Tout ce qu’il touche se transforme en or : KondZilla, le créateur de la chaîne YouTube la plus populaire d’Amérique latine, a révolutionné la scène du funk brésilien avec ses clips aux millions de vues.
J’aime raconter des histoires qui parlent aux jeunes des quartiers pauvres», dit Konrad Dantas, alias KondZilla, du côté de Rio de Janeiro. Ce métis de 34 ans a lui aussi grandi dans un de ces quartiers, une favela à Guaruja, cité balnéaire à 100 kilomètres de São Paulo. En 2012, il a fondé une chaîne sur YouTube qui compte aujourd’hui plus de 66 millions d’abonnés. À l’époque, «l’industrie phonographique tournait le dos au funk» brésilien, genre musical né dans les favelas de Rio dans les années 1980, qui a ensuite gagné des adeptes dans tout le pays. «Et comme les compagnies de disques multinationales ne s’intéressaient pas à nous, YouTube est alors devenu le seul moyen de distribuer ce contenu», explique-t-il.
KondZilla est entré dans ce milieu en tant que réalisateur de clips de «funk ostentation», sous-genre né à São Paulo qui puise dans les références visuelles du gangsta rap américain, avec vêtements de marque, bijoux clinquants et bolides de luxe en pleine favela. Son audience a vite explosé. En 2015, son clip du titre Baile de Favela, de MC João, a été le premier de sa carrière à dépasser les 100 millions de vues. Six ans plus tard, la gymnaste Rebeca Andrade, double médaillée aux JO de Tokyo, a donné une aura internationale à cette chanson, qu’elle a choisie pour rythmer ses passages au sol.
En 2017, KondZilla figurait déjà dans la liste des chefs d’entreprise les plus influents de moins de trente ans de l’édition brésilienne de Forbes. Mais depuis, il a fait un sacré bond en avant, et est aujourd’hui à la tête d’un conglomérat qui comprend entre autres une société de production audiovisuelle, une maison de disques, un site d’informations spécialisées sur le funk et une école pour former de jeunes talents. En outre, l’une de ses productions les plus emblématiques est Sintonia, la série brésilienne la plus regardée sur Netflix.
J’aime raconter des histoires qui parlent aux jeunes des quartiers pauvres
Même si son nom artistique est une allusion à Godzilla, Konrad Dantas n’a rien d’un monstre apocalyptique. Souriant, affable, portant un blazer bleu sur un t-shirt blanc, il ne rechigne pas à discuter en toute humilité avec des jeunes qui l’approchent pour lui demander des conseils ou prendre des selfies. KondZilla assure que l’une des clés de son succès est la démocratisation des outils technologiques, qui a notamment permis aux jeunes des favelas de consommer de nouveaux types de contenus sur leurs téléphones.

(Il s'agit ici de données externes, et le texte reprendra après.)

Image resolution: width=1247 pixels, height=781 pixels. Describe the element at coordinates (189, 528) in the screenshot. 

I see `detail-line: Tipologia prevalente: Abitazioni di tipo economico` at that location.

«Le sentiment d’appartenance est très important. Quand on peut choisir ce que l’on consomme, on ne veut plus voir l’histoire d’un pompier à New York! On préfère des histoires sur des gens qui nous ressemblent, à qui on peut s’identifier», dit-il. KondZilla, lecteur vorace d’ouvrages sur les affaires, n’a pas peur du changement pour s’adapter aux nouvelles tendances du marché. «Si un jour, vous êtes au top, le lendemain, vous pouvez toucher le fond. Les choses changent, il faut s’adapter», préconise-t-il. Un des changements majeurs, qui lui a permis de toucher le grand public, a été le lancement de versions plus légères de certains titres, en changeant notamment les paroles pour retirer les gros mots omniprésents dans le funk.
Des clips qui dépassent le milliard de vues
C’est ainsi qu’il a plus que triplé le nombre d’abonnés de sa chaîne en un an, passant de 6 millions en 2016 à 22 millions en 2017. Ses deux clips les plus regardés dépassent le milliard de vues, comme Bum Bum Tam Tam (1,7 milliard), titre de MC Fioti qui sample un air pour flûte de Bach. Passionné de musique et d’audiovisuel depuis l’enfance, KondZilla a vécu un tournant à 18 ans, à la mort de sa mère. Avec l’assurance-vie, il aurait pu s’acheter un appartement pour sortir de la favela, mais il a préféré investir dans des formations et du matériel pour réaliser ses clips.
Et il continue à investir, notamment dans les nouvelles technologies, utilisant même l’intelligence artificielle pour découvrir de nouveaux artistes. Si la plupart des acteurs du marché lorgnent les formats courts pour séduire les jeunes férus de Tik Tok, KondZilla envisage de s’aventurer dans la production de contenus «pour les plus de 50 ans». «On dit que la génération qui va vivre plus de cent ans est déjà née, et c’est elle que je veux cibler», révèle-t-il en conclusion.